During World War II she was a driver in the New Zealand Women's Auxiliary Army Corps and her paintings were included in the 1944 Artists in Uniform exhibition.

Although Christie did paint some landscapes in oils, she preferred to break with her contemporaries and depict vibrant social scenes, specifically set in Auckland.

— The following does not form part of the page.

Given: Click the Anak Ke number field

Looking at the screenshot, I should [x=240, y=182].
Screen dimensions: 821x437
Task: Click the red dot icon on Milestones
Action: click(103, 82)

Works include: Geddes' Stable Yard and Tobacco Queue, Karangahape Rd, Auckland.

During her career she was represented by the Auckland Art Gallery.

Exhibitions
Christie exhibited with the Auckland Society of Arts (of which she was a member from 1933) throughout the 1950s, exhibiting alongside A. Lois White, May Smith, Helen Brown, and Frances Hunt.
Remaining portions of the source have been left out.